STUDY TEXT:
-*-

July 1985

A Prevalence Survey of Parkinson's Disease and Other Movement Disorders in the People's Republic of China

Author Affiliations

From the Beijing Neurosurgical Institute (Drs Li, Wang, and Cheng), Harbin Medical University, Harbin (Dr Rui), People's Republic of China; the Neuroepidemiology Branch, National Institute of Neurological and Communicative Disorders and Stroke, National Institutes of Health, Bethesda, Md (Drs Li and Schoenberg); and the Neurosciences Program, Division of Mental Health, World Health Organization, Geneva (Dr Bolis). Mrs Schoenberg is a free-lance editor specializing in the neurosciences, Bethesda, Md.

-*-

DATASET CONTENT:
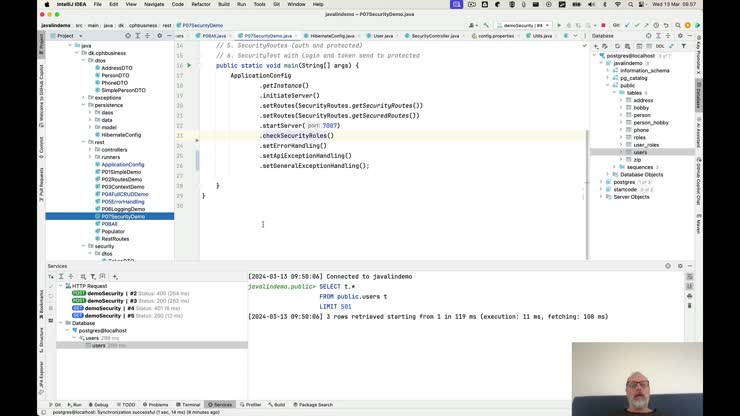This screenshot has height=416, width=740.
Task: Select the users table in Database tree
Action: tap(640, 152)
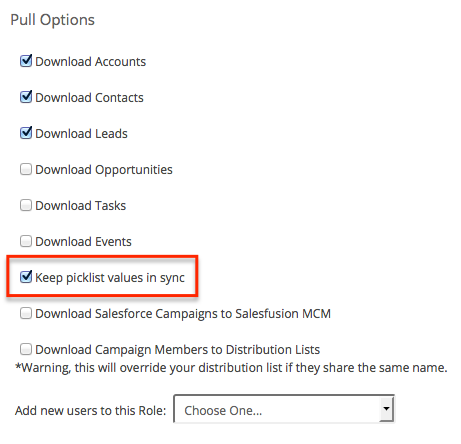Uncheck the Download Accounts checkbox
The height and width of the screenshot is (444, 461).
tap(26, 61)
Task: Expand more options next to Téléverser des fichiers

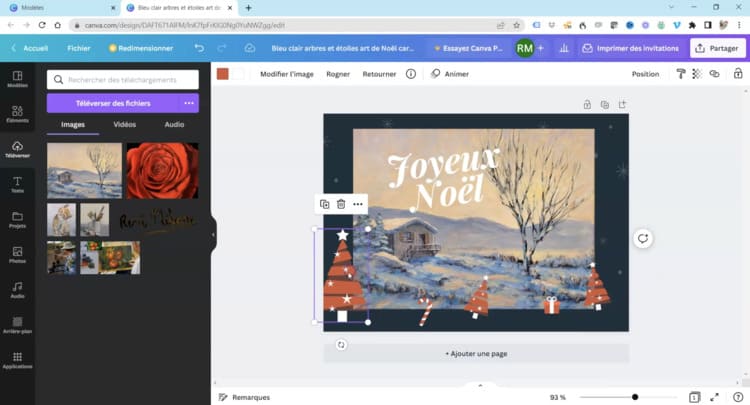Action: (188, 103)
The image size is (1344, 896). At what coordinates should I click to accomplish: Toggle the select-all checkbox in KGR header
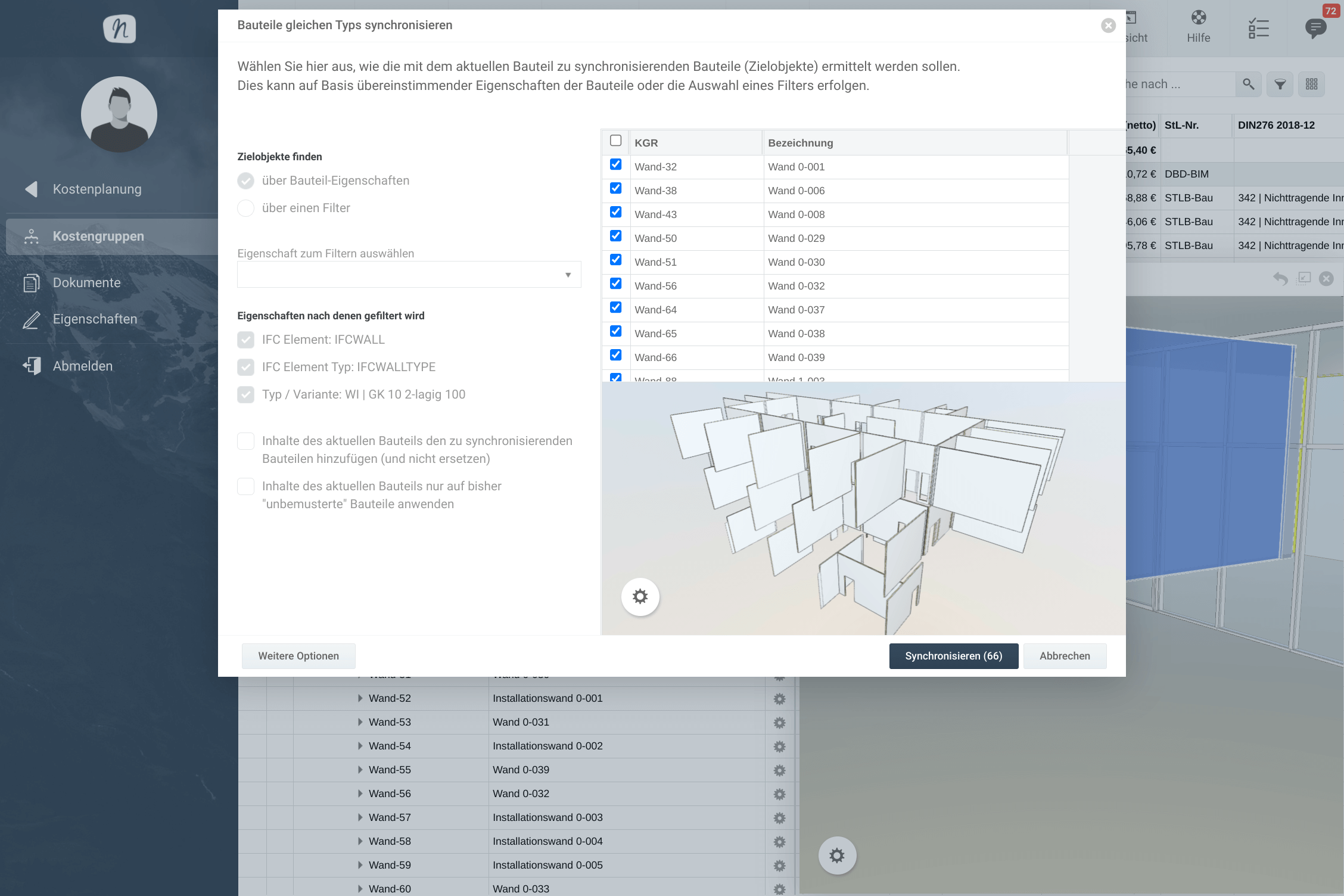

-*-

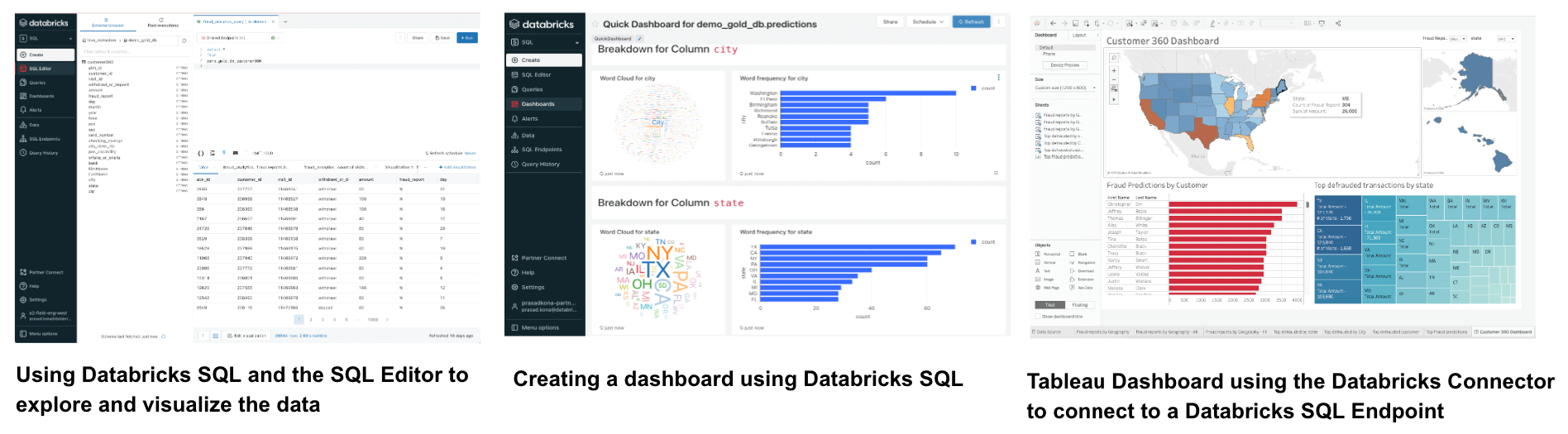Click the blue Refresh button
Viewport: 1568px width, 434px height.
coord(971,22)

-*-

WHAT IS BEING ASKED: Please carry on the article header on the Parkinson's disease survey in China from the point where the text ends, not the material.

TASK RESULT:
Arch Neurol. 1985;42(7):655-657. doi:10.1001/archneur.1985.04060070045013

• A door-to-door survey was conducted in six cities of the People's Republic of China. A total of 63,195 individuals were sampled during 1983 to determine the prevalence of major neurologic disorders. The survey involved a complete census, followed by a pretested interview and brief screening examination with a high level of sensitivity for detecting individuals with frequently occurring neurologic diseases, including movement disorders. Subjects with abnormal responses or findings were examined by a neurologist. There was 100% cooperation among the study subjects. Twenty-eight individuals alive on prevalence day (Jan 1, 1983) were identified as having Parkinson's disease, yielding an age-adjusted (to the 1960 US population) prevalence ratio of 57 per 100,000 population. All subjects were older than the age of 50 years. After the fifth decade of life, the age-specific prevalence ratios increased with age.